The Supreme Court finally gets a shot at Biden’s student-loan lawlessness
In his State of the Union address, President Biden had thoughts about almost everything. He was, however, parsimonious with words — just a three-word boast about “reducing student debt” — concerning his policy of student loan forgiveness. His reticence about unilaterally spending, by executive fiat, about $400 billion perhaps reflected foreboding.
He knew that on Feb. 28 the Supreme Court will hear oral arguments about his plan’s constitutionality. An amicus brief from 11 conservative intellectuals, with impressive judicial and executive branch experience, demonstrates that Biden’s behavior is a particularly egregious example of lawlessness committed by presidents of both parties. Were Biden to succeed, the nation’s constitutional architecture would be irrevocably altered.
The Magnificent Eleven note that the framers considered the power of the purse “the central and most important constitutional power reserved exclusively to the legislative branch, enabling it to oversee and control virtually every activity of the federal government.” Hence the clarity of the appropriations clause: “No money shall be drawn from the Treasury, but in consequence of appropriations made by law.”
In recent decades, however, presidents have spent without congressional action — even when, as regarding student loan forgiveness, Congress has explicitly rejected such spending. If Biden’s unauthorized loan forgiveness for 43 million borrowers is allowed, it will be one of the largest expenditures in U.S. history. And it will come after Congress between 2020 and 2022 passed multiple pandemic relief bills dispensing $5 trillion — one of which suspended federal student loan payments — yet none authorized loan forgiveness.
Furthermore, Congress has been clear: There is no legal difference between waiving payments owed to the Treasury and affirmative spending . ...
President John F. Kennedy, impatient to launch the Peace Corps, diverted funds allocated for other purposes seven months before Congress appropriated funding for the Peace Corps. During the 2008 financial crisis, President George W. Bush bailed out the auto companies with funds Congress had made available only for “financial institutions,” justifying it because the companies engaged in financing sales . ... When Congress voted against funding a portion of the Affordable Care Act, President Barack Obama’s Treasury Department provided $7 billion. President Donald Trump “repurposed” some military appropriations to build the border wall that Congress had explicitly voted not to build.
Biden first claimed to find his loan forgiveness power in a nearly 20-year-old statute, passed in response to 9/11, that allowed loan modifications for members of the military . ... He says the covid-19 emergency enables loan forgiveness as an ameliorative measure . ...
Biden’s $400 billion overreach has taken presidential impudence to a new level. It signals his complete capitulation to his party’s progressives, whose project is to emancipate the president, and the administrative state he wields, from all restraints. To put a bridle on the modern presidency, Congress needs the court’s assistance. All the court needs is the appropriations clause.

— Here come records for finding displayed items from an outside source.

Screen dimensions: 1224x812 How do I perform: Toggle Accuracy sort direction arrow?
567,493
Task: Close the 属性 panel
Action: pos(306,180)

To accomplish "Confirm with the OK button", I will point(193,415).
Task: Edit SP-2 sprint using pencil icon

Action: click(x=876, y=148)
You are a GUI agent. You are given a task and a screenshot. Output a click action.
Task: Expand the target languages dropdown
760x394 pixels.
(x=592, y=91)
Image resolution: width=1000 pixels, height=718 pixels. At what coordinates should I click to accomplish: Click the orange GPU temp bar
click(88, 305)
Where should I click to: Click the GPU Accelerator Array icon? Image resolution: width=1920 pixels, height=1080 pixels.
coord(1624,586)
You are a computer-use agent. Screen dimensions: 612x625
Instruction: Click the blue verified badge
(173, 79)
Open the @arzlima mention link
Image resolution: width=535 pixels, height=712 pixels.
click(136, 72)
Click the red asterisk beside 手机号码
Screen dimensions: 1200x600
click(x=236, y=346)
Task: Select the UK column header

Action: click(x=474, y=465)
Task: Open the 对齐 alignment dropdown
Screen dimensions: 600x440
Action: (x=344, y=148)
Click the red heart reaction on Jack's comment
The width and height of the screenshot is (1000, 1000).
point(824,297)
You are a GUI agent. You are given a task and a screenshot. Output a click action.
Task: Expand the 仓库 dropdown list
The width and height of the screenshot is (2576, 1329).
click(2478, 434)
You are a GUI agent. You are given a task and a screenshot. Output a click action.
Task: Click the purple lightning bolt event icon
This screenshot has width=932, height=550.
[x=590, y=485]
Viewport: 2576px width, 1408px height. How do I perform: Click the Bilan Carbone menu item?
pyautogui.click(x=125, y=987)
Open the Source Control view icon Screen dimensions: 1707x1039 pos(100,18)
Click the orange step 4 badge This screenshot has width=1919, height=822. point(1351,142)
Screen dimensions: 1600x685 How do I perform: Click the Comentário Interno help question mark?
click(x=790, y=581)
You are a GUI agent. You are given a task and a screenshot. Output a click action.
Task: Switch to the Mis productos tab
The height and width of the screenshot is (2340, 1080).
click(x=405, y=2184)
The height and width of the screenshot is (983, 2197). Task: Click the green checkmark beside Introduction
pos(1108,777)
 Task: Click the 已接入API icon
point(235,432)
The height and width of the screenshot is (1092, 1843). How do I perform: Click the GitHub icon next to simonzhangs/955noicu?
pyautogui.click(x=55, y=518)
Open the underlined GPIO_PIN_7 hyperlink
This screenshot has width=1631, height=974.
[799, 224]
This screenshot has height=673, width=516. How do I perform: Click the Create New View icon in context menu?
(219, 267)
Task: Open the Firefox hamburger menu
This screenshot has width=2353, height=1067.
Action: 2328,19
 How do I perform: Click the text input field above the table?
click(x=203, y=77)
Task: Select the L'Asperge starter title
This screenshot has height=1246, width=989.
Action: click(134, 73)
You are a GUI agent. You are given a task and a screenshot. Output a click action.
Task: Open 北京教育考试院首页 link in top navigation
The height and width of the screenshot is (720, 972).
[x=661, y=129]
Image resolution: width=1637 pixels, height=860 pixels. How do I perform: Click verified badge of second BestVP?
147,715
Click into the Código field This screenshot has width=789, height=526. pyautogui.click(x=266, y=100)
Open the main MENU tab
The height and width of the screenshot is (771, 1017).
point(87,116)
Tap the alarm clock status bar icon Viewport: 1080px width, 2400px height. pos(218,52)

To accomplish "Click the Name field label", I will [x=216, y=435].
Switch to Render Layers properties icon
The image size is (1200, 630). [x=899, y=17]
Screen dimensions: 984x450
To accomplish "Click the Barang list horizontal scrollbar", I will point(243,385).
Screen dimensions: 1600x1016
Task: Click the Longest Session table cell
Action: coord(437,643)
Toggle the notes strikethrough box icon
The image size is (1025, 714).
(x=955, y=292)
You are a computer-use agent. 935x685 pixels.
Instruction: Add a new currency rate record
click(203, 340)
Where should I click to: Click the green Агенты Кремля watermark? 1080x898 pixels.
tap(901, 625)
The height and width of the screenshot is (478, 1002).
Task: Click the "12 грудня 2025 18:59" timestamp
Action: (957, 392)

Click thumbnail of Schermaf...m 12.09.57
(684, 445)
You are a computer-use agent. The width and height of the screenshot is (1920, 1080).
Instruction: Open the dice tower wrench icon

Finally,biden’s gargantuan loan forgiveness expenditure is as morally repellent as it is constitutionally defective. And it should especially trouble progressives who are forever banging on about “social justice.” Biden’s policy would benefit a portion of the privileged minority of Americans who have attended college and will average higher lifetime earnings than those who have not attended. Hence, Sen. Bill Cassidy (R-LA.) recently reported hearing this tart rhetorical question from someone regarding Biden, “Is he going to forgive the loan on my work truck?”